Título: Motorista diz ter sido ameaçado duas vezes
Autor: Brígido, Carolina
Fonte: O Globo, 23/10/2011, O País, p. 3

Célio Soares, que afirma ter entregue R$1 milhão ao ministro, acusa pessoas ligadas a ONGs

BRASÍLIA. O motorista Célio Soares, uma das principais testemunhas dos supostos desvios de dinheiro do Ministério do Esporte, afirmou ontem que recebeu ameaças de agressão de duas pessoas ligadas a Organizações Não Governamentais (ONGs) suspeitas de envolvimento em irregularidades. Uma das tentativas de coerção teria partido do irmão de um político petista de Brasília. A outra ameaça teria como origem um homem que teria relações com a ONG Instituto Liga de Futebol Society. Em entrevista ao GLOBO ontem, o motorista reafirmou ter levado R$1 milhão para o ministro do Esporte, Orlando Silva, que nega com veemência.

Soares está intimado para depor hoje na Comissão de Fiscalização e Controle da Câmara. O motorista disse que os dois responsáveis pelas ameaças estiveram na casa dele em Sobradinho, na semana passada. Como não encontraram o motorista, os dois teriam deixado com familiares recados ameaçadores. Desde então, Soares não anda sozinho. Só se movimenta em Sobradinho, cidade-satélite de Brasília, na companhia de amigos. Soares foi motorista de Fredo Ebling, ex-candidato a deputado federal pelo do PCdoB e um dos principais aliados de Orlando no partido.

- Um ficou lá em casa e falou para minha mãe que eu não sabia onde eu estava entrando. Que eu ia me lascar todinho. O outro também ficou lá meia hora me esperando. Falou para eu tomar cuidado por onde eu estaria entrando. Deixou esse recado com a menina que trabalha lá em casa - disse Soares, em entrevista gravada.

Célio diz que usou credencial para entrar na garagem do ministério

Esta é a primeira vez que Célio Soares rompe o silêncio que se auto-impôs após declarar à revista "Veja", há duas semanas, que tinha levado R$1 milhão para Orlando Silva na garagem do ministério. Numa longa conversa, o motorista reafirmou que recolheu e levou uma caixa de dinheiro para o ministro em novembro ou dezembro de 2008. Ele teria recolhido o dinheiro com dirigentes de ONGs beneficiadas pelo programa Segundo Tempo a mando de Fredo e, em seguida, transportado o dinheiro numa caixa de papelão até a garagem do ministério.

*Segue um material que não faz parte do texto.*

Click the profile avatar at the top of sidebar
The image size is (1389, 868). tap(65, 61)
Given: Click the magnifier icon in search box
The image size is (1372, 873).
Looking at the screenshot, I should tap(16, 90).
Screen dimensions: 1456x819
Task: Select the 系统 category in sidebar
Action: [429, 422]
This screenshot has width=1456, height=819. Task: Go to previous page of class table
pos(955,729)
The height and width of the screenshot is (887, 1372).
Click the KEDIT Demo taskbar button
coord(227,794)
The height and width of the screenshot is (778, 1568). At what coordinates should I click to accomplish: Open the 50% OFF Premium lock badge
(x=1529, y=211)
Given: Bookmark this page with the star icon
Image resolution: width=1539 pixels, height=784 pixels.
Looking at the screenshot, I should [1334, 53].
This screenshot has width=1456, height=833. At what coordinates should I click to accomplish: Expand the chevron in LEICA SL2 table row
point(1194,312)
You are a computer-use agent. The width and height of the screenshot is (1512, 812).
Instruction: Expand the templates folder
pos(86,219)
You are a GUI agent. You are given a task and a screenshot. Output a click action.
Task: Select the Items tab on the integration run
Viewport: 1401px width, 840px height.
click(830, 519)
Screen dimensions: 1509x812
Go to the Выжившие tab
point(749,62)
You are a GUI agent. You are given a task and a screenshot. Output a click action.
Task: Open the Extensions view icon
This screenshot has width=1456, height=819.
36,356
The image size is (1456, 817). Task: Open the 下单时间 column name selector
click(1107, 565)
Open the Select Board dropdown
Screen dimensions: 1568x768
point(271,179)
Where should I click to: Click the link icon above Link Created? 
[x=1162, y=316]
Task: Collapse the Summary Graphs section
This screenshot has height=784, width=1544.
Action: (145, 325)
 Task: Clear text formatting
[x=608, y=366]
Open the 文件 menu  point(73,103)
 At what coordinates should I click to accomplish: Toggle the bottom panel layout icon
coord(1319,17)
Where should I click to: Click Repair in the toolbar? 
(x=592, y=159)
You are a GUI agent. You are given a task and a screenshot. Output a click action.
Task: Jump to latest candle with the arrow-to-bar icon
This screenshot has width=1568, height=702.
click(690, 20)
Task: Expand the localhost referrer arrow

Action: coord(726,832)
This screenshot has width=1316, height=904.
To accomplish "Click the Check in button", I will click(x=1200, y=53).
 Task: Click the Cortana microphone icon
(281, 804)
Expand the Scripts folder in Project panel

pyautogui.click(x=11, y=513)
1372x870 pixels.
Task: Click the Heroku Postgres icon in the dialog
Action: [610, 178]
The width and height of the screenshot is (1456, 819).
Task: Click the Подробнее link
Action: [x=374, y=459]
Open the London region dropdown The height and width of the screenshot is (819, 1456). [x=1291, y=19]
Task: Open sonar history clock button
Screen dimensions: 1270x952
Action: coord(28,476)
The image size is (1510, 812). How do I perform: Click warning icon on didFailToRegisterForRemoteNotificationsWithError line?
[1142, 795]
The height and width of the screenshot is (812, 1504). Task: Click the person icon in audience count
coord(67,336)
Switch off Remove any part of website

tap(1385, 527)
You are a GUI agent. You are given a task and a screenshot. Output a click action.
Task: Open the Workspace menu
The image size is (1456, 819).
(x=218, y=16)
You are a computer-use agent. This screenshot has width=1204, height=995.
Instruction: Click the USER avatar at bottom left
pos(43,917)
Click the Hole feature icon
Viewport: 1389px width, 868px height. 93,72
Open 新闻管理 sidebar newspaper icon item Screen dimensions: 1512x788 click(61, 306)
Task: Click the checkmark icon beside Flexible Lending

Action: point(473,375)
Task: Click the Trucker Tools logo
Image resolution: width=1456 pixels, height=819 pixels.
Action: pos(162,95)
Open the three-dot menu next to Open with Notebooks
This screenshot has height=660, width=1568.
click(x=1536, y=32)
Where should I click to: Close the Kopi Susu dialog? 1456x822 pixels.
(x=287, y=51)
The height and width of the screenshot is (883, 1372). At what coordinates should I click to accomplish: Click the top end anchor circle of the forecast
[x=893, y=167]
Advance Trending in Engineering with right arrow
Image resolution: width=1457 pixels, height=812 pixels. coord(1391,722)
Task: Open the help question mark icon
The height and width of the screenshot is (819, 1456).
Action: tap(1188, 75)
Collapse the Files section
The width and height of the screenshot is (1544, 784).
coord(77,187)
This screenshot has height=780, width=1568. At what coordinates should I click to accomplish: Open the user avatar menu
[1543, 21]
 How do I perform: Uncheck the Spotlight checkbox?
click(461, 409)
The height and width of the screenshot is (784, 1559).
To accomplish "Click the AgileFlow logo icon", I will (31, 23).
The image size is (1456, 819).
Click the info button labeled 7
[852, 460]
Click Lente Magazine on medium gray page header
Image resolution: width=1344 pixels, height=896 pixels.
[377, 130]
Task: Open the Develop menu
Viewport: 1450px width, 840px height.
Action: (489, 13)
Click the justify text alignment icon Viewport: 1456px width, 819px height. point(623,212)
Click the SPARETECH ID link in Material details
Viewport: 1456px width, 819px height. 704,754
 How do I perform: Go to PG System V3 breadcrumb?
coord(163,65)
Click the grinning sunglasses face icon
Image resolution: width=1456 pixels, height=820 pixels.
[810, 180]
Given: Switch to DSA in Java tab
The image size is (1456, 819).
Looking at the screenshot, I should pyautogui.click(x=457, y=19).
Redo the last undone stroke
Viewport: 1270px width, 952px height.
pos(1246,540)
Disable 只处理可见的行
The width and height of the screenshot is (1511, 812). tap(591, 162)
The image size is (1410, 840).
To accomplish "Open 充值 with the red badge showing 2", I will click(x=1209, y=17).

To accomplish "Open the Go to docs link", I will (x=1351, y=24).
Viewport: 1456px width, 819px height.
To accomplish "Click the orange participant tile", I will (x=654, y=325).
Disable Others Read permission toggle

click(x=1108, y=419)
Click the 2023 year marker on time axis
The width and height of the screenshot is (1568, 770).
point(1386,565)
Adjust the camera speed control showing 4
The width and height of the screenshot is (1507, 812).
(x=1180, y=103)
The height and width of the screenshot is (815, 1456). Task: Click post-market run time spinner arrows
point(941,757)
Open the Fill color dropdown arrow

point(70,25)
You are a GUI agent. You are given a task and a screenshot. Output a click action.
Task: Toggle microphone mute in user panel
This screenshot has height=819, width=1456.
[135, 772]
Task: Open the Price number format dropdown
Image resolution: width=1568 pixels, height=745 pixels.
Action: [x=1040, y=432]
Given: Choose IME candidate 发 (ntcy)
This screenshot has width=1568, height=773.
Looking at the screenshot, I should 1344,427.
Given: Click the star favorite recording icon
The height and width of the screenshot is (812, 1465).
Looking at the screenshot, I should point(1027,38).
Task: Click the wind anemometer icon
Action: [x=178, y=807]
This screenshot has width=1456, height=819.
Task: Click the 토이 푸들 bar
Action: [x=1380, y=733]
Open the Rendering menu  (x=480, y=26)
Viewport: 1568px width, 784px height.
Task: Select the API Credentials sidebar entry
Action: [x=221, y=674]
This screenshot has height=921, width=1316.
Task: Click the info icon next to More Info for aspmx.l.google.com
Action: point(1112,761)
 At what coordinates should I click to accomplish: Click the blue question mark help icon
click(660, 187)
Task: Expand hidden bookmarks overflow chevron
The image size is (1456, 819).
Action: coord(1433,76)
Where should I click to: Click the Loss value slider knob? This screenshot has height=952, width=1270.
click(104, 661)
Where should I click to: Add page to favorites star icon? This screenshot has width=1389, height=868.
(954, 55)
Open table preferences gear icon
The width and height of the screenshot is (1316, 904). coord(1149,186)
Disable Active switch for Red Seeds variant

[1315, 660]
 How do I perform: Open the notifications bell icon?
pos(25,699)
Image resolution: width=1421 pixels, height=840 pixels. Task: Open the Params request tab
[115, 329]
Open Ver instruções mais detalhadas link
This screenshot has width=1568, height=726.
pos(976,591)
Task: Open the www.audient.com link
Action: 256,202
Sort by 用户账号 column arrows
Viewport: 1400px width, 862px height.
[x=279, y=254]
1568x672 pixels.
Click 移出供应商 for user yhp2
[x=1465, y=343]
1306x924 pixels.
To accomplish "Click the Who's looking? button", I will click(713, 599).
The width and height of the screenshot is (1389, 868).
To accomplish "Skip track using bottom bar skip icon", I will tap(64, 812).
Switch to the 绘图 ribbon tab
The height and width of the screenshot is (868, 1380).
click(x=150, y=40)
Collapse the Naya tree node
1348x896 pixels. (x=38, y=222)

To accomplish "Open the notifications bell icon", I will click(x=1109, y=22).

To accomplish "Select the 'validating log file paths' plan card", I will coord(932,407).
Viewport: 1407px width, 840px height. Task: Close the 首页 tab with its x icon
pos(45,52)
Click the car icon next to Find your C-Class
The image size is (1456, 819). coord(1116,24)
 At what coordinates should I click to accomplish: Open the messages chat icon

Ele relata que entrou na garagem do ministério com uma credencial fornecida por Fredo, parou o carro ao lado do carro oficial do ministro e, em pouco tempo, entregou a encomenda. O motorista do ministro teria ajudado a carregar a caixa do porta-malas de um carro para o outro. Segundo ele, a ajuda era necessária para evitar que o peso do dinheiro arrebentasse a caixa.

- Levei um R$1 milhão em notas de R$50, R$100. Parei do lado, desci, abri o porta-mala do carro, peguei o dinheiro. O motorista abriu o porta-mala do carro oficial. Fui eu quem botou com a ajuda do motorista - disse Soares.

Segundo ele, o motorista estava no banco de trás do carro e perguntou pela saúde de Fredo. O militante do PCdoB teria contraído uma virose e não pode comparecer ao compromisso com o ministro.

- Só perguntou se o Fredo estava melhor. Falei : "tá melhorando" - disse.

O motorista sustenta ainda que, a pedido de Fredo, recolheu o dinheiro com dirigentes de ONGs. Ele diz ter recebido R$200 mil do ex-jogador de futebol Toni Matos e de Hilton, ex-funcionário do Ministério do Esporte. Ele teria recolhido ainda outros R$300 mil com Geraldo Nascimento, apontado como um dos laranjas de seis empresas acusadas de fornecer notas fiscais falsas para dirigentes de ONGs.

Soares disse que recolheu o dinheiro próximo à sede da Associação Toni Matos, em Sobradinho. Ex-jogador ligado ao PCdoB, Matos tem vínculos com quatro ONGs financiadas com recursos do Ministério do Turismo. Procurado pelo GLOBO, o ex-jogador negou que tenha repassado dinheiro ao ministro.

- É tudo mentira. Não tem nada disso - disse Matos, segundo relato de uma funcionária da associação.

Procurados pelo GLOBO, os dois acusados por Célia pelas ameaças não foram localizados. Célio Soares tem 30 anos e seis filhos. Ele foi apresentado a Fredo em 2006 pelo policial João Dias Ferreira, delator de supostas fraudes no ministério. Soares trabalhou para Fredo entre 2007 e 2008. Hoje, Célio Soares faz bico para um sindicato de jogadores de Sobradinho.